«Et tu te comportes comme une vénérable matrone. Ou une noble, ce qui est presque pire. Au moins avec la matrone, on peut imaginer qu'elle a un jour eu une vie palpitante.»
Pour Méra, la vie se devait d'être amusante, excitante, folle. D'autant plus quand on était Héraut et que la mort pouvait vous faucher sans crier gare. Elle n'avait pas du tout envie de partir pour l'autre côté pleine de regrets.
La curiosité de Mina fit sourire Méra. Quand avait-elle vu Beltran presque nu? Elle était encore grise, c'était certain. Elle se souvenait des circonstances par contre. Elle en avait eu marre d'attendre Wylan qui devait la retrouver sur le terrain d'entraînement, et elle était entrée dans les vestiaires, persuadée qu'il était seul, car elle n'avait entendu aucune conversation depuis l'extérieur. Là, elle était tombée sur un Beltran de dos en train d'enfiler ses chausses et sur un Wylan qui l'avait fixée d'un air amusé. Elle s'était figée quelques instants avant de refermer la porte, hilare. Elle avait pu entendre à travers l'huis Wylan rassurer Beltran d'un: "Oh, quelqu'un qui s'est visiblement trompé de porte".

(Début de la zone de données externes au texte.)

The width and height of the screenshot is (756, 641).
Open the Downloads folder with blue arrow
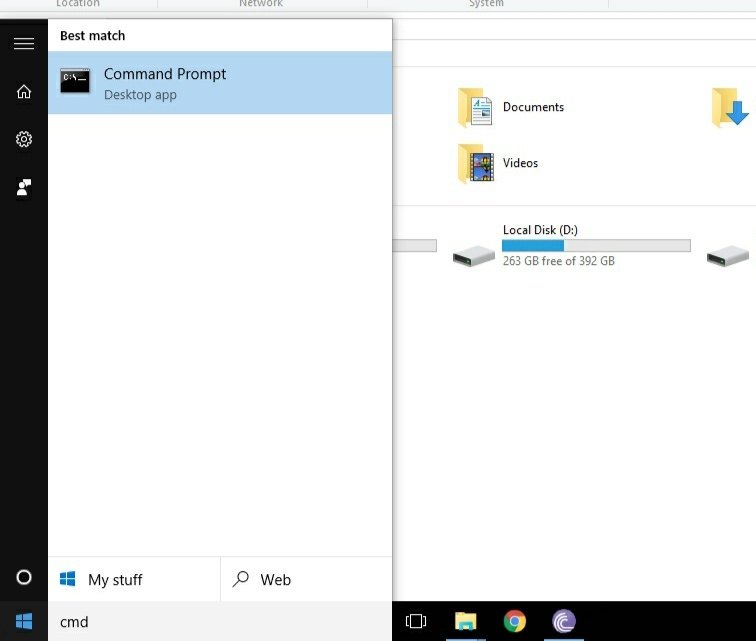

«J'étais encore étudiante. Et plutôt avancée, car je prenais déjà des cours avec Wylan. Beltran ne le sait pas par contre.» Elle lui dit un clin d'œil. «Et j'ai dit presque nu parce que je n'ai vu que la moitié dorsale de son anatomie. Wylan traînait, je suis allée les chercher dans les vestiaires, et Beltran était dos à la porte, en train d'enfiler son pantalon. Sans rien d'autre sur lui évidemment. J'ai pu admirer le galbe parfait de ses fesses» ajouta-t-elle pour Éloïse.
La conversation sur l'usage du corps féminin laissa Mina totalement sans voix, et Méra se désola intérieurement d'avoir échoué à décoincer totalement la jeune femme. Pourtant, elle y avait mis du sien: sous-entendus, anecdotes grivoises, propositions osées. Mais rien n'y avait fait. Mina était-elle à peine plus détendue qu'avant sa probation.

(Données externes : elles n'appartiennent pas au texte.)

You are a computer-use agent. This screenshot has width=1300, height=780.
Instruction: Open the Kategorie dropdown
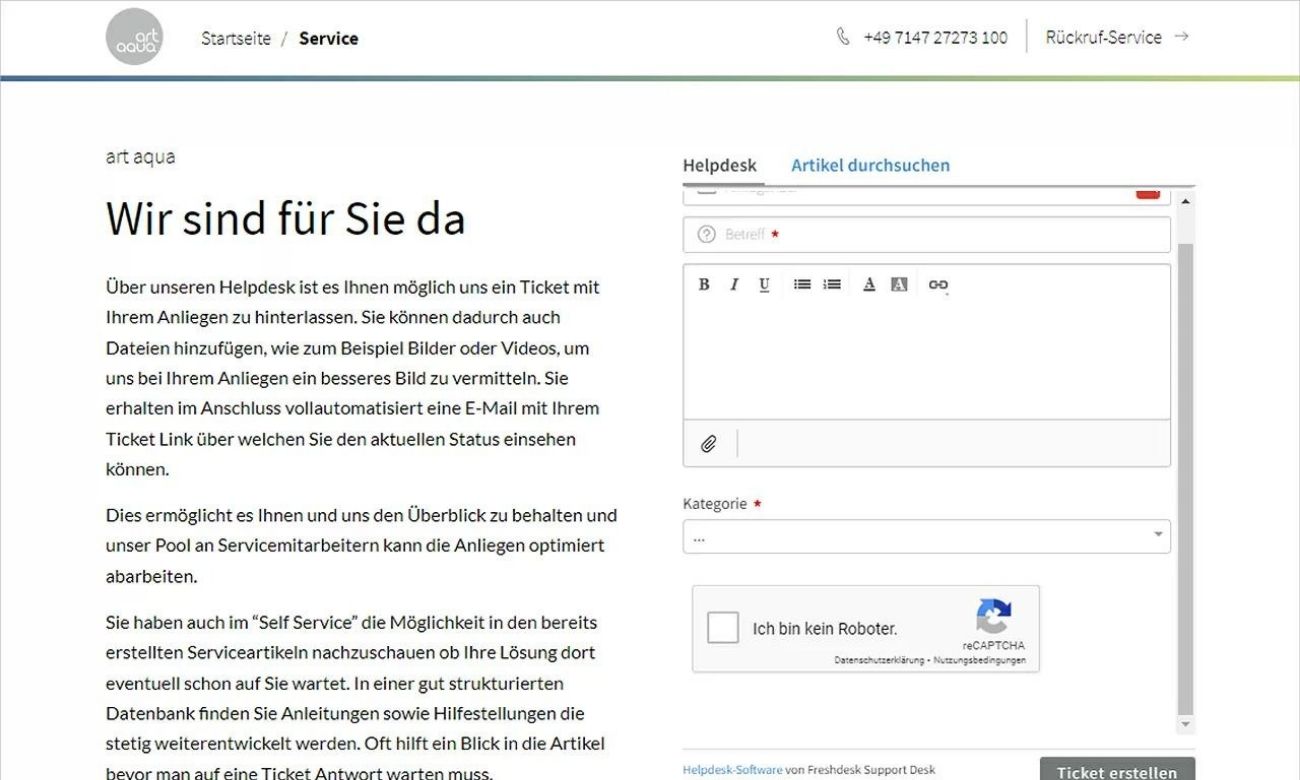pyautogui.click(x=926, y=536)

Méra savait être sérieuse quand c'était nécessaire, et le comportement de Burt l'avait ramené dans des dispositions moins puériles. Quand Éloïse fit usage de son Don sur elle, elle fut d'abord choquée, même si elle était normalement barricadée. Quelle mouche piquait donc sa consœur. Puis, elle réalisa qu'une démonstration valait mieux qu'un long discours dans le cas précis et elle hocha la tête, ayant parfaitement compris où la jeune femme voulait en venir.
«A-t-il développé une résistance à ton Don? Ce serait normal, non? Ou alors en a-t-il eu marre de te laisser faire, et il a simplement remis en place de vraies barrières.»

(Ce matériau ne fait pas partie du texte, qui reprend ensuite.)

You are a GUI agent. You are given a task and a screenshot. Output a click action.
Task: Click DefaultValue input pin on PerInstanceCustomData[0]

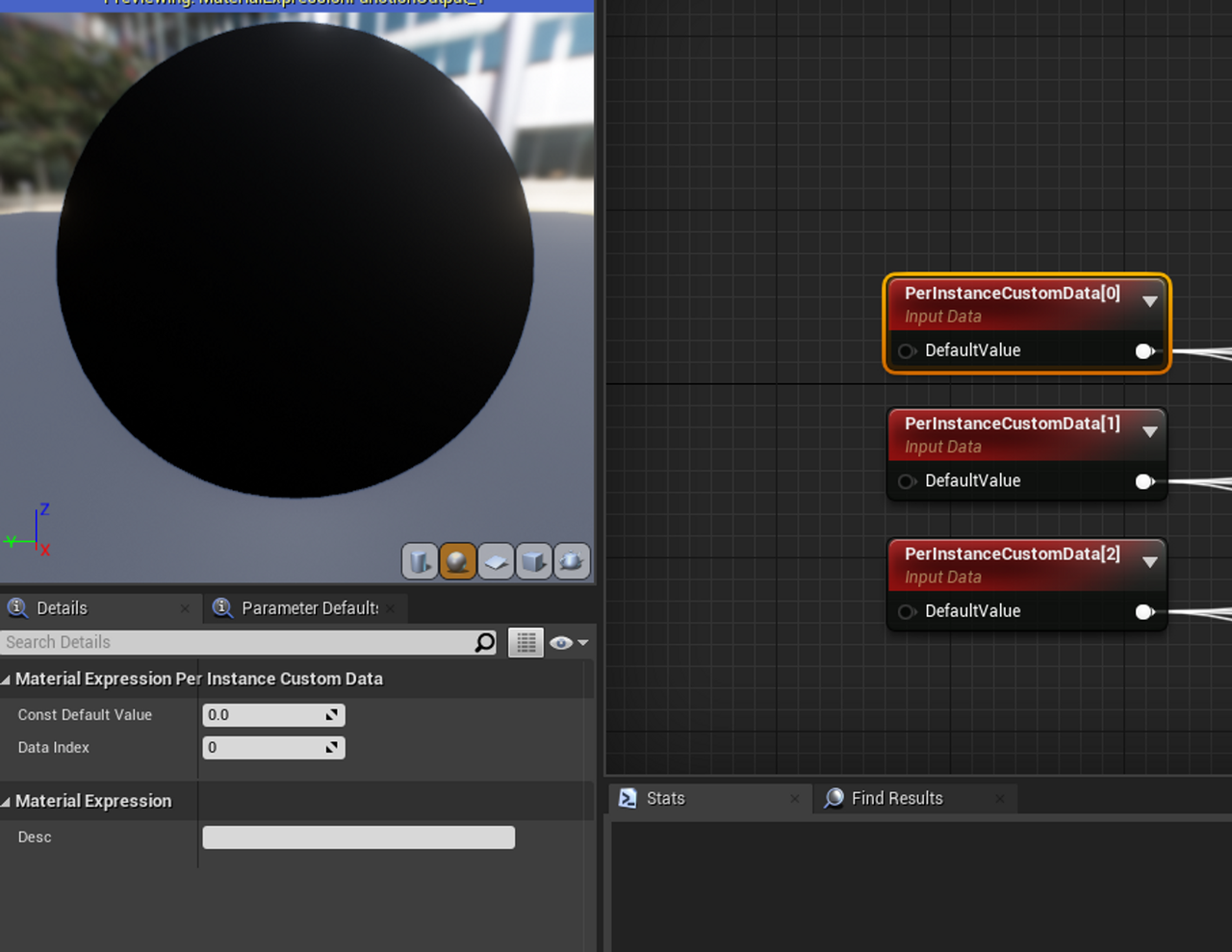pyautogui.click(x=906, y=351)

Elle soupira en écoutant Éloïse décrire la relation compliquée qu'elle entretenait avec son Compagnon.
«Alemdar et Taver sont-ils au courant? Je veux dire réellement? C'est leur job de régler ce genre de problèmes. Et la situation ne peut pas rester telle qu'elle! C'est beaucoup trop dangereux. Le Lien a besoin de proximité pour s'épanouir, de renforcer et s'entretenir! Et il le sait très bien, j'en suis sûre.» Elle fronça les sourcils. «Il est moche, c'est certain. Mais quelle importance? Si un Héraut se cachait comme cela à cause de son apparence physique, tout le cercle serait derrière lui pour le forcer à sortir! Sérieusement les filles» dit-elle en se tournant vers Ezarel et Shyrril «je trouve que vous faites mal votre boulot!»